(Beginning of Extract provided)

We did it. We killed her. We got greedy, needy, impatient, and selfish.

We killed love.

Alright, I get it. That’s a little aggressive yeah? Probably. But it’s true. We killed love. We don’t know what it is anymore. Paul wrote on it, Jesus walked it out, the Father showed it to us. And we found a way to throw it away.

We took everything about love, and twisted it, dropped it on its head for our own temporary pleasure.  Long term commitment for the most and joy and reward? That’s old school. That’s too hard. All that matters is the now, right? We want all the benefits of marriage with none of the commitment. We want the acceptance and the pleasure and the self-gratification without the hard work and the sacrifice. We pimped out love. We sold sex. We took something meant for union, for one-ness, for a glimpse of what waits in heaven? And we thought about how much fun it was. So we neatly packaged it. We sold it. We put it online, we put it on billboards, we sent it over the phone. We made it trend. We publicly pimped it to the point where it became normal. We tweet about it.

(End of Extract provided)

Brief A ▸ Retype the passage about love from "We took everything" to "tweet about it.".
Brief B ▸ Decide whether each statement agrees with the passage about love, answering yes or no and quoting the words of the passage that settle it: (i) Paul is said to have written on love. (ii) Long-term commitment is presented as the current standard. (iii) Love is said to have been made to trend.
Brief C ▸ Proceed with the passage about love, starting after its final sentence.
The rows given next are unrelated to the passage about love.

(Beginning of Information)

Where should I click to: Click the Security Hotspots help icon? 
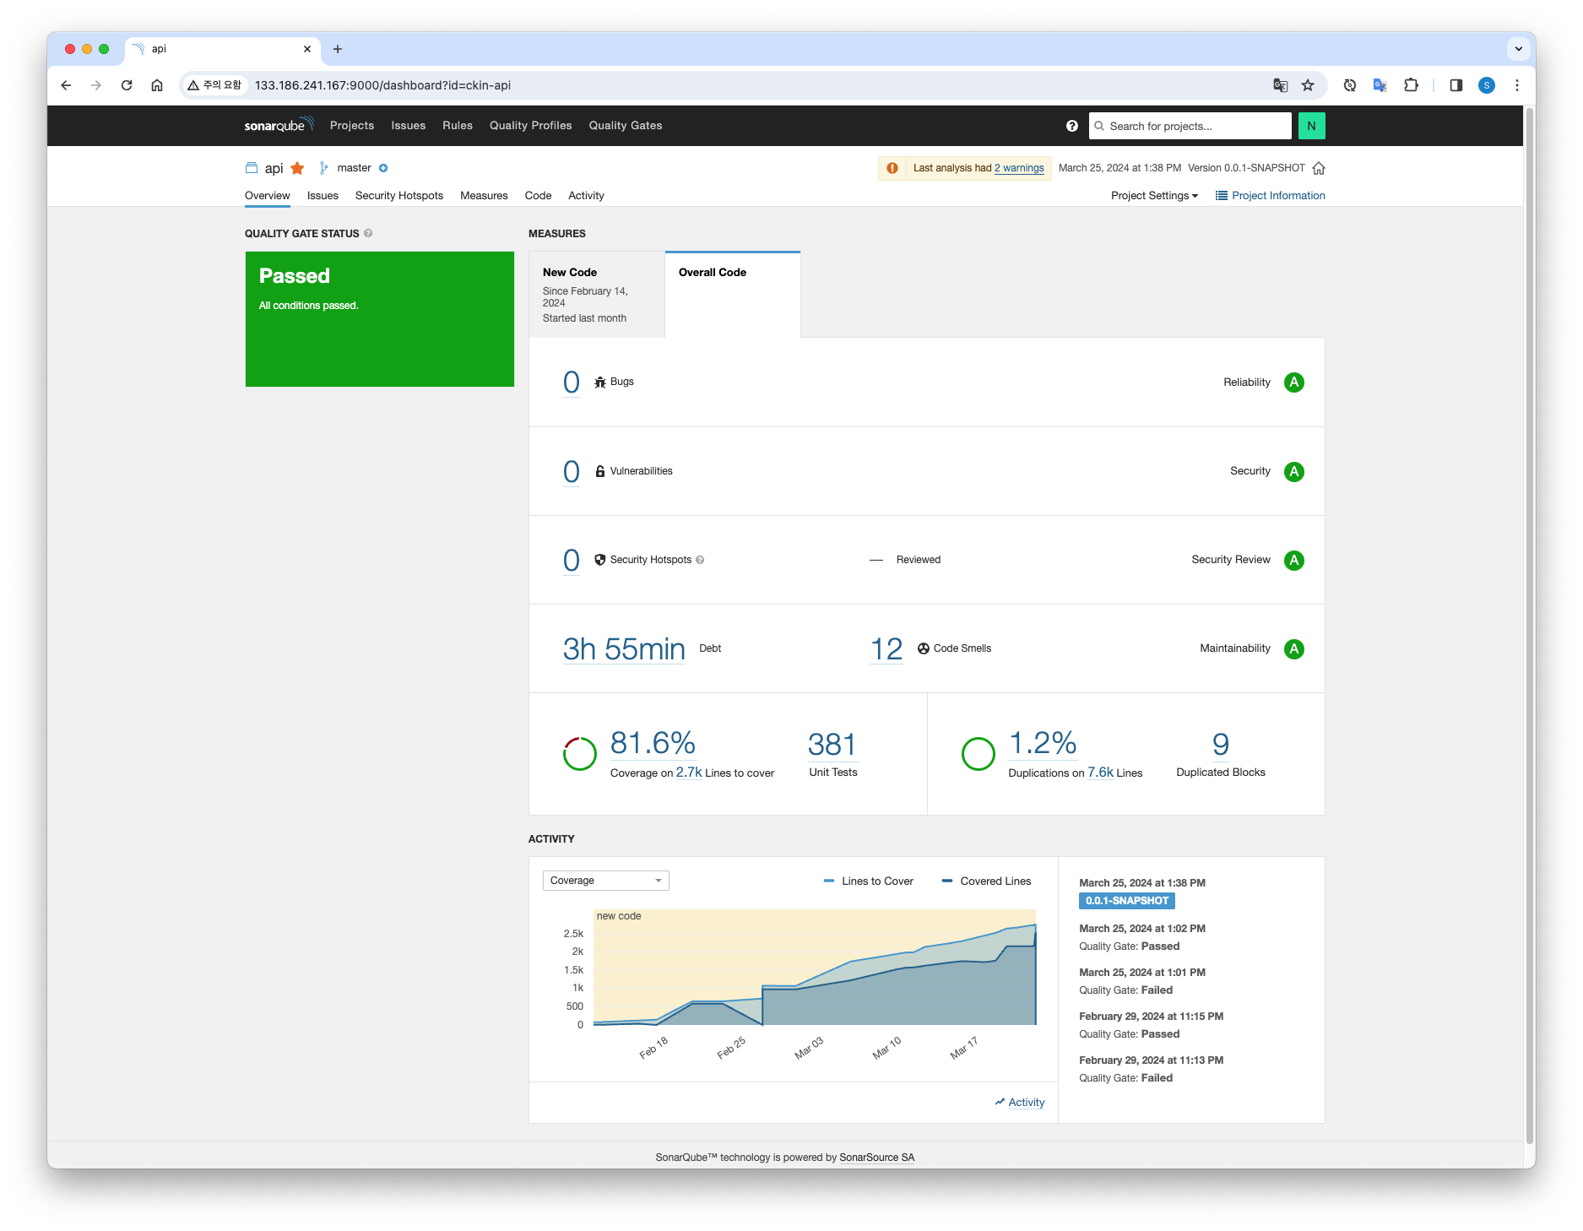click(x=700, y=560)
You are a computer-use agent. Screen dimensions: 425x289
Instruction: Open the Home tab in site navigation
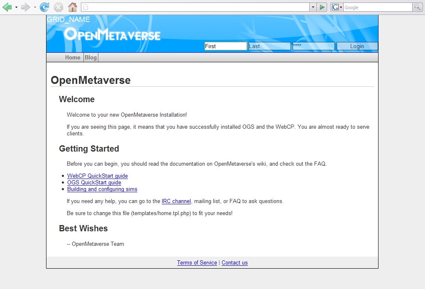click(73, 57)
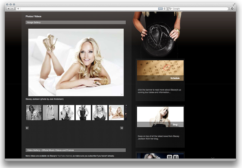Open the Google search magnifier dropdown
Viewport: 242px width, 168px height.
pos(170,9)
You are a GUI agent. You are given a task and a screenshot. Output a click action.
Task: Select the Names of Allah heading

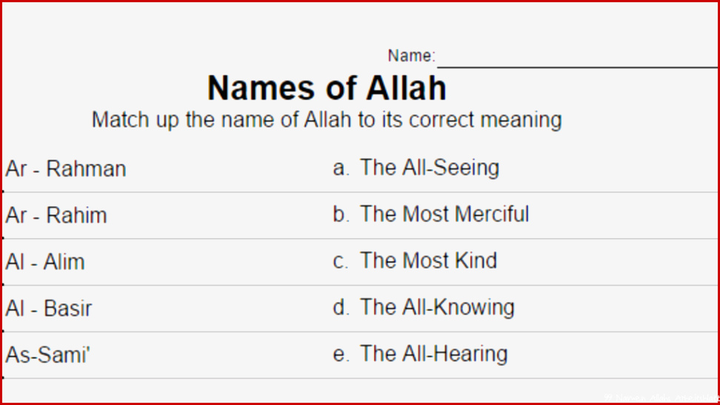(x=327, y=88)
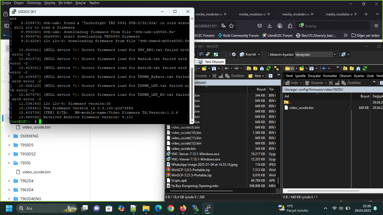The width and height of the screenshot is (383, 215).
Task: Open WinSCP preferences gear icon
Action: pyautogui.click(x=234, y=54)
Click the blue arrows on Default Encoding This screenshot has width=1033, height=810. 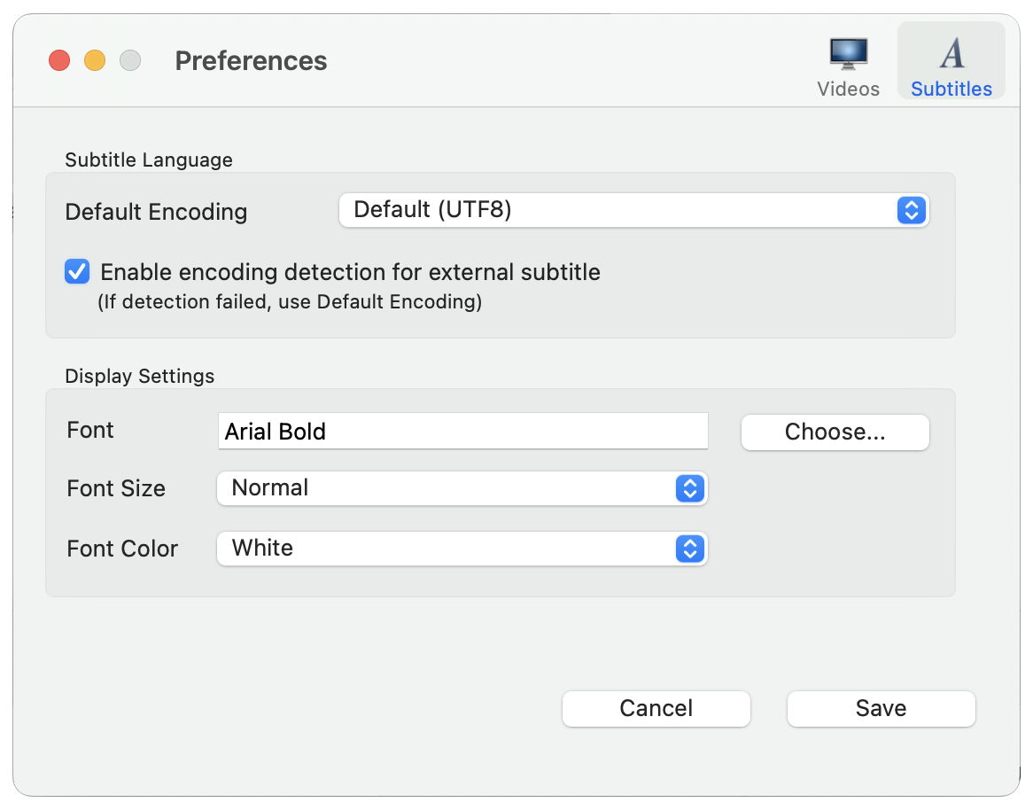coord(911,211)
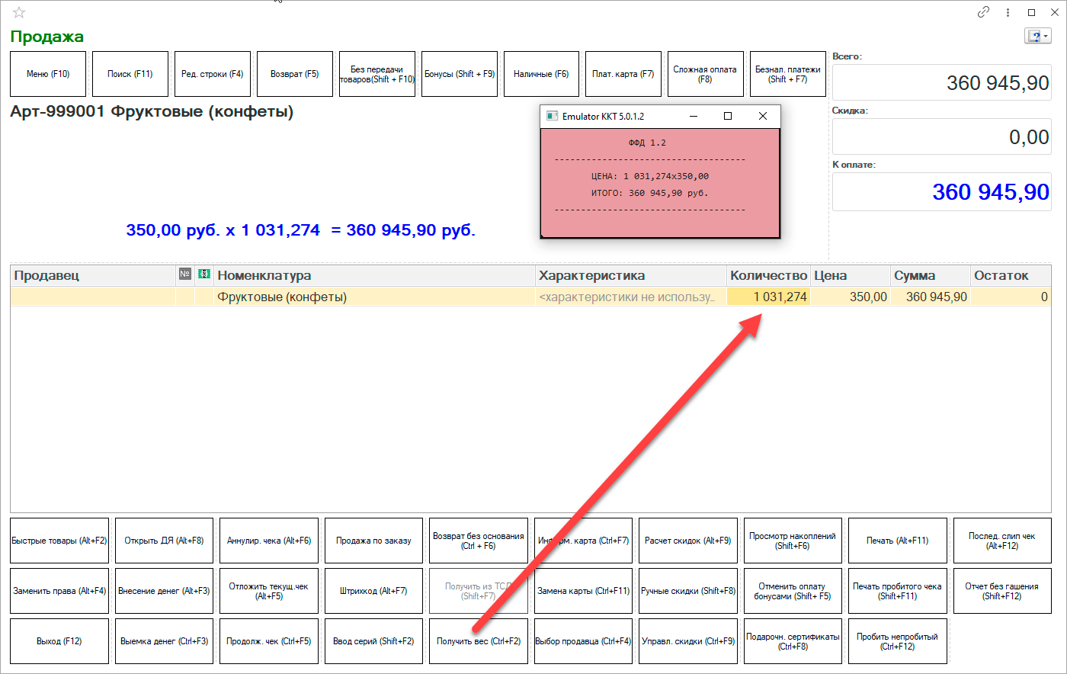1067x674 pixels.
Task: Click the Скидка amount field
Action: click(x=941, y=137)
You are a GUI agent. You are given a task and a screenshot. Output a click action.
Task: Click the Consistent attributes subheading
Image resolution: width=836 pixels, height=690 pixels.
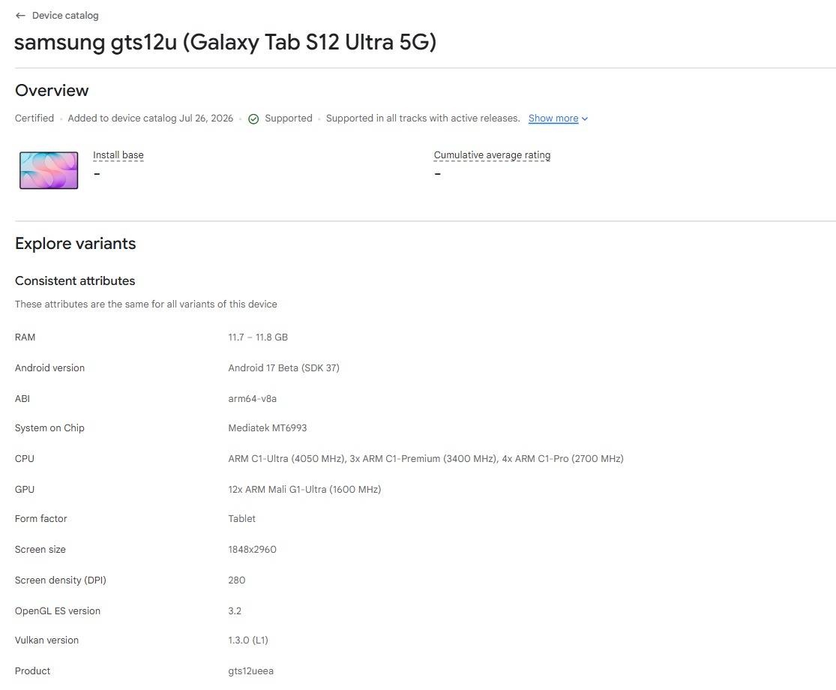tap(75, 281)
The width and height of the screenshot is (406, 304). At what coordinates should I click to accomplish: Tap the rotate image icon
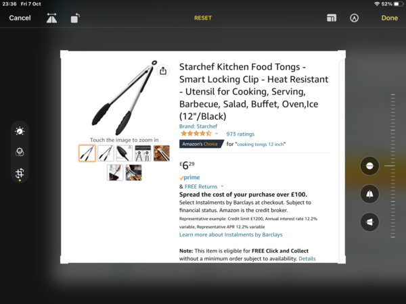click(x=75, y=18)
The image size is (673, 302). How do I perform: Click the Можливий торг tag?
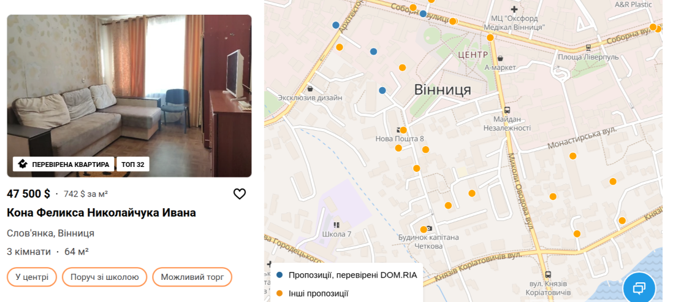[x=192, y=277]

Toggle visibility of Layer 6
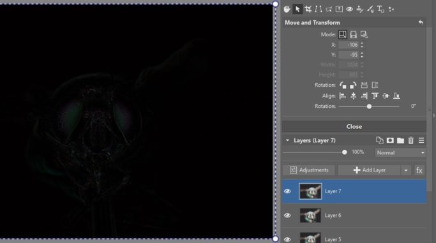coord(287,216)
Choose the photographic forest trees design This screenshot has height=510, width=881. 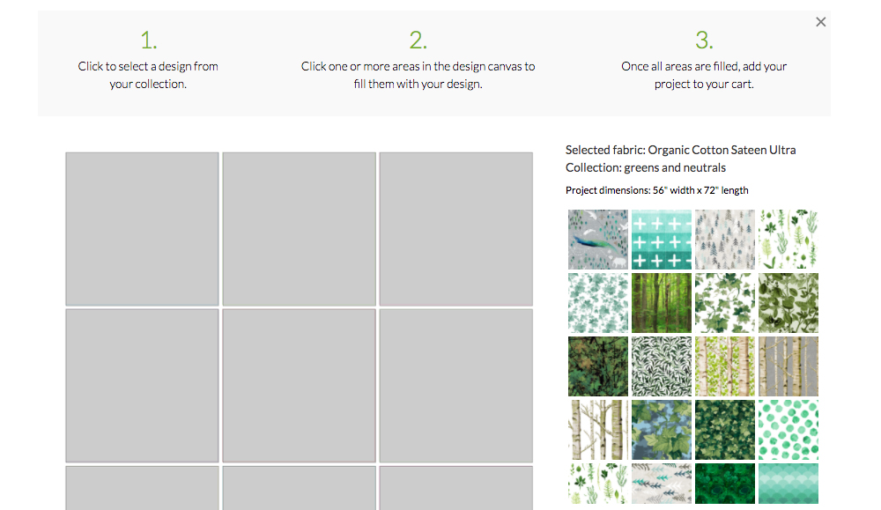pos(662,302)
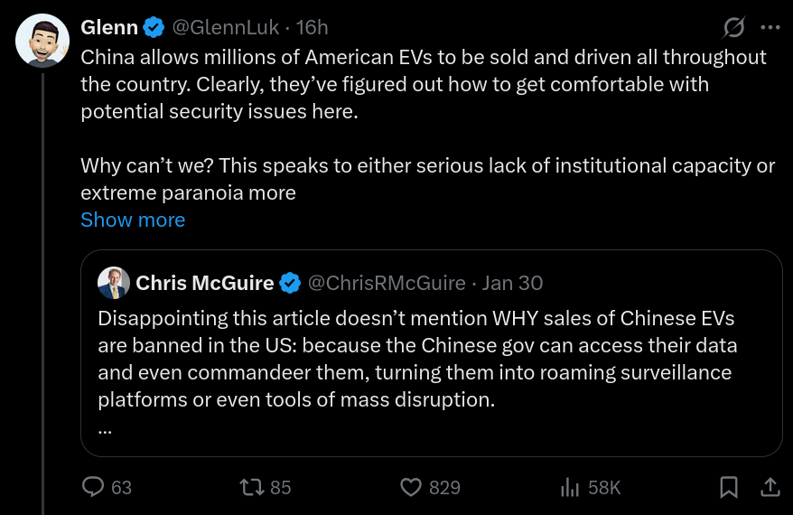Click Glenn's verified badge

click(154, 28)
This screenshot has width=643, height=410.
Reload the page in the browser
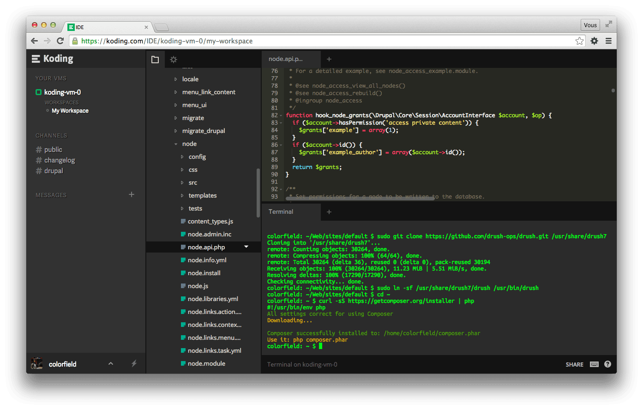60,41
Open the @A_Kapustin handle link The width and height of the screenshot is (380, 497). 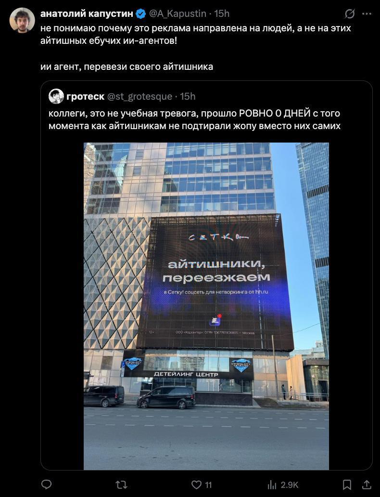[x=177, y=13]
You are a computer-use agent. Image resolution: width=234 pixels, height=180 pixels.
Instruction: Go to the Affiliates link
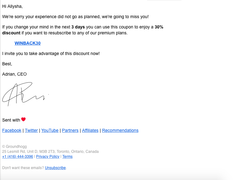click(90, 130)
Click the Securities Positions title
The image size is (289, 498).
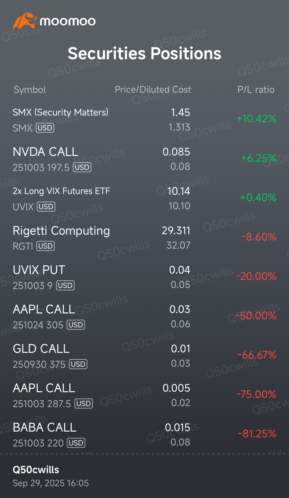[145, 54]
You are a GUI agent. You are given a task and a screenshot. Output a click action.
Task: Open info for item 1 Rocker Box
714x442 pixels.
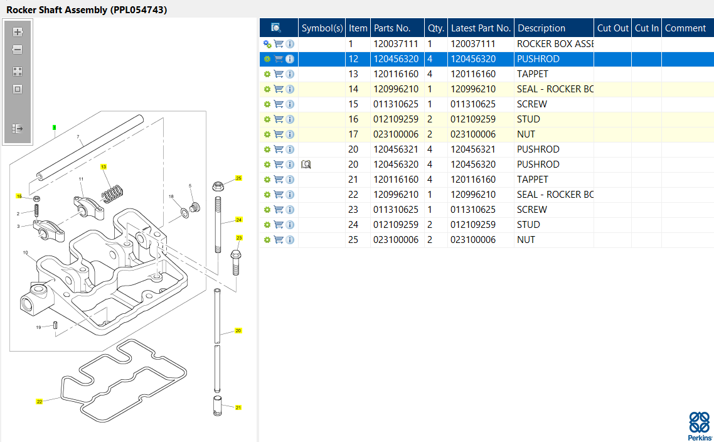290,44
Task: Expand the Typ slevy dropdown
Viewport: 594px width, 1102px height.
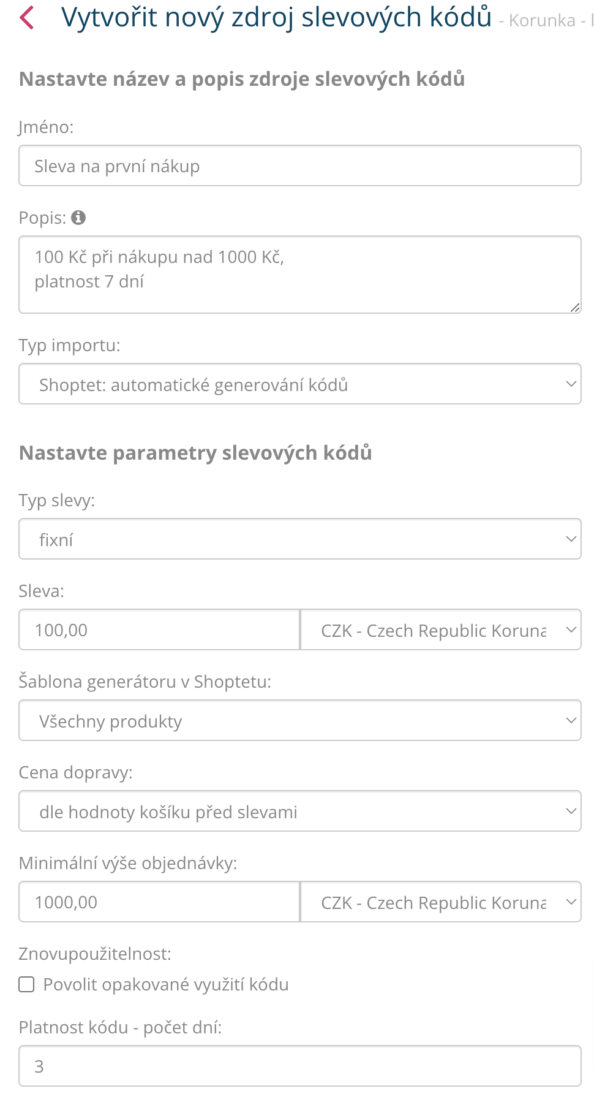Action: pos(299,539)
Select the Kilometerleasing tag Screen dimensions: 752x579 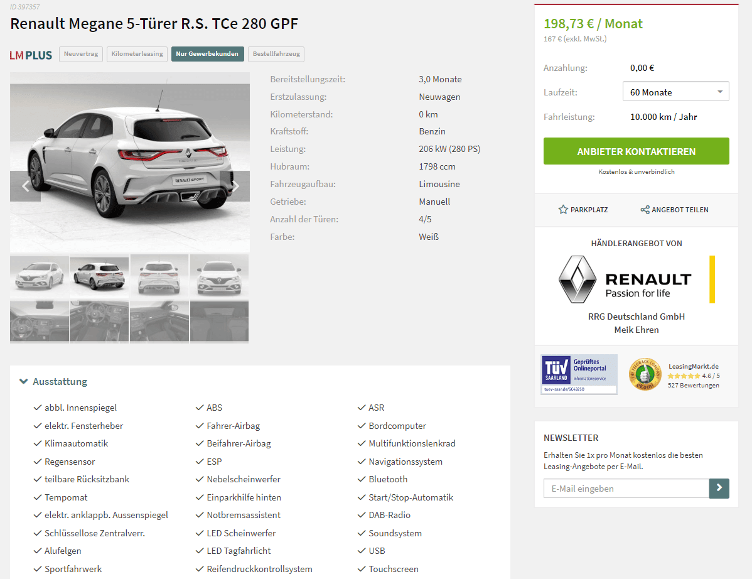(137, 54)
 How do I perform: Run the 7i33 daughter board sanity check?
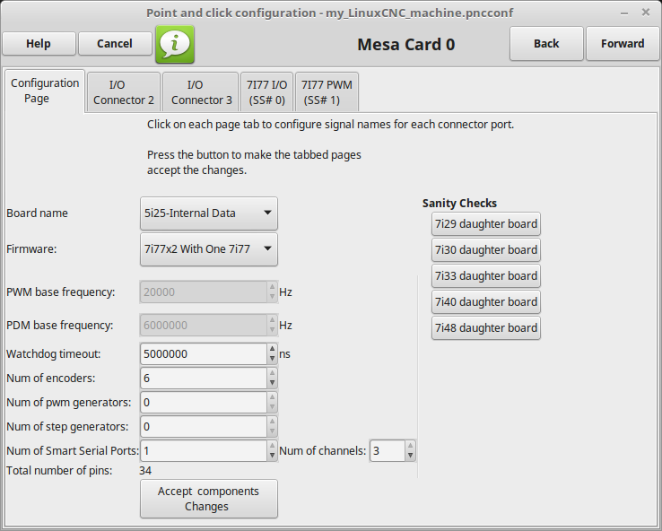(486, 275)
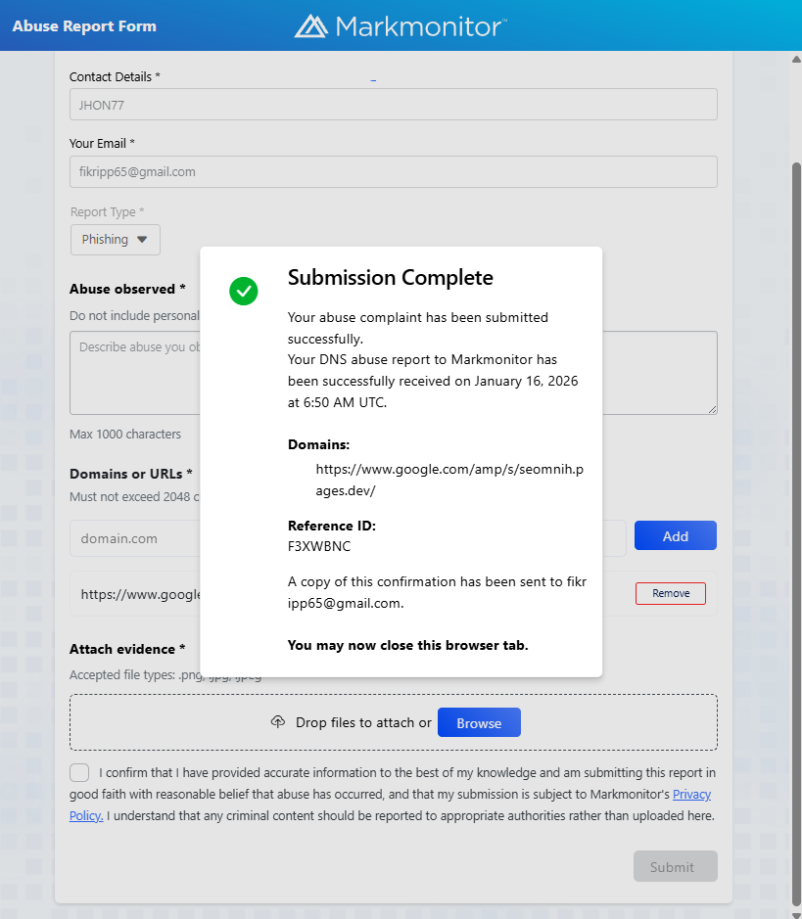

(End of Information)

Final answer A ▸
We took everything about love, and twisted it, dropped it on its head for our own temporary pleasure.  Long term commitment for the most and joy and reward? That’s old school. That’s too hard. All that matters is the now, right? We want all the benefits of marriage with none of the commitment. We want the acceptance and the pleasure and the self-gratification without the hard work and the sacrifice. We pimped out love. We sold sex. We took something meant for union, for one-ness, for a glimpse of what waits in heaven? And we thought about how much fun it was. So we neatly packaged it. We sold it. We put it online, we put it on billboards, we sent it over the phone. We made it trend. We publicly pimped it to the point where it became normal. We tweet about it.

Final answer B ▸
(i) Yes: "Paul wrote on it"
(ii) No: "That’s old school."
(iii) Yes: "We made it trend."

Final answer C ▸
We lie about love. We don’t say it for others, we say it for ourselves. We say, “I love you”, when the reality is? That’s selfish. Because we don’t say it for the other person nowadays. We say it so they feel a certain way, so they do something or say something to us in return. We say it for ourselves. We mask our hurts and insecurity in others, as if that was ever going to work. Two people with baggage trying to make it work is just more baggage. We use others, we hope to find something in them, and in what they can give us.

Man is broken. Badly. We lost ourselves somewhere along the way. We fell out of step with our Creator. We instead worshiped the creation. We forget what we are hardwired to do. To love as Jesus loves his bride, to serve, to protect, and to provide. We forgot how to lead. And I don’t mean get on our high horse with our big boy pants, puff out our chests and stomp our feet. No, I mean we forgot the example the Son of God set. We forgot putting ourselves low. We forgot serving, and loving not for ourselves, but for the other. The truth is? We as men these days don’t have a whole lot to offer. Many of us walk around, seeking to take. Because we are empty, and we don’t know who we are. Men showered women with empty words that resembled the Lord’s heart, all to serve himself. Women said fine, if you won’t be strong then I’ll do it. And in the process she would tear all men down.

On this trip, I have the amazing opportunity to serve alongside amazing young men and women who are seeking the Father’s heart. And this is not written out of pity, but almost out of anger. The sheer amount of heartbreak in a lot of these amazing girl’s lives is breathtaking. The disproportional amount of pain and abusive relationships is repulsive. To see what my generation and the one before it did to love, and to each other is abusive. It’s heartbreaking.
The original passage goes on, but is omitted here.